Start of Information supplied

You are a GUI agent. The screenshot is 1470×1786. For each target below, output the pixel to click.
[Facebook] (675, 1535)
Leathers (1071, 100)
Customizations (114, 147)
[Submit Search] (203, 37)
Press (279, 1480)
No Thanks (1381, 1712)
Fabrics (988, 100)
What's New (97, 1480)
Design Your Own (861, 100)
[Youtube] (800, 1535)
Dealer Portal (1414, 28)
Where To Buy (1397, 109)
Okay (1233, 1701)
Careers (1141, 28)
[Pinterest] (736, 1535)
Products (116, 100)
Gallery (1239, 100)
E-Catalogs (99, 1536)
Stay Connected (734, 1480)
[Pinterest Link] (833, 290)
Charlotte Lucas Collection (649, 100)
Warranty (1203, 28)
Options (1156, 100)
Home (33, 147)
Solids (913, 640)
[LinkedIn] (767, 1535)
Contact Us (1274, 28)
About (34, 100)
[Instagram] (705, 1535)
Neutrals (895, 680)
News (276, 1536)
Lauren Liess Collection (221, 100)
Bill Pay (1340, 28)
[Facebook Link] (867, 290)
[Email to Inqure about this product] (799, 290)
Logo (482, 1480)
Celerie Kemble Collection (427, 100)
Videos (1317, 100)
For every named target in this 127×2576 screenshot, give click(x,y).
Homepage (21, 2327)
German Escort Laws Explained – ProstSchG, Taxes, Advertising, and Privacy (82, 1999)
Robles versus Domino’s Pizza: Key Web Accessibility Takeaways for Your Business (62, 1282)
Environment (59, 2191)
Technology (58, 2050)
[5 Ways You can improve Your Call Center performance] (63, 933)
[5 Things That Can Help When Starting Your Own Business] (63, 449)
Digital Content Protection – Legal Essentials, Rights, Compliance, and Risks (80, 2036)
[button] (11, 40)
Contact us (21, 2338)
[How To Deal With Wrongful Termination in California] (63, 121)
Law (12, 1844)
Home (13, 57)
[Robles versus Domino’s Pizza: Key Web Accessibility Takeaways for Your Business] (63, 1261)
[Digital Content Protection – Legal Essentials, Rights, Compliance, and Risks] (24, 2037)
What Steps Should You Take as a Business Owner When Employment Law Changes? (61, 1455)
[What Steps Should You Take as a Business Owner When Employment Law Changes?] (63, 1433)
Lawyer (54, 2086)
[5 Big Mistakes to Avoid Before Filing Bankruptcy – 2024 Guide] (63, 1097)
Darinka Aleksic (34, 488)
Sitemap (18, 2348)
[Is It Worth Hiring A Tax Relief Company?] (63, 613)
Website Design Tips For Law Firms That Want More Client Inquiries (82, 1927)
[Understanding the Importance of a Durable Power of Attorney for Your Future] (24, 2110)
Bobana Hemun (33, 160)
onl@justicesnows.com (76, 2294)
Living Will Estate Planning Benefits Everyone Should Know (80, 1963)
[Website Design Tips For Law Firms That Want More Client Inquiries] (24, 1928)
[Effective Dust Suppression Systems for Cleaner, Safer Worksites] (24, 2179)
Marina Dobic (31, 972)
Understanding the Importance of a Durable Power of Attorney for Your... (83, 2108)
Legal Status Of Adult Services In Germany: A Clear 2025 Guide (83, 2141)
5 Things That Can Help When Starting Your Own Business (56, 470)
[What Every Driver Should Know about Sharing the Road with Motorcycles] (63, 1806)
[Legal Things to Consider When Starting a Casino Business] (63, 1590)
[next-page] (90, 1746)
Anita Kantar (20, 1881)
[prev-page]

End of Information supplied

Task description » What is needed is every line of the records above that contains the word "Changes".

Written response »
What Steps Should You Take as a Business Owner When Employment Law Changes? (61, 1455)
[What Steps Should You Take as a Business Owner When Employment Law Changes?] (63, 1433)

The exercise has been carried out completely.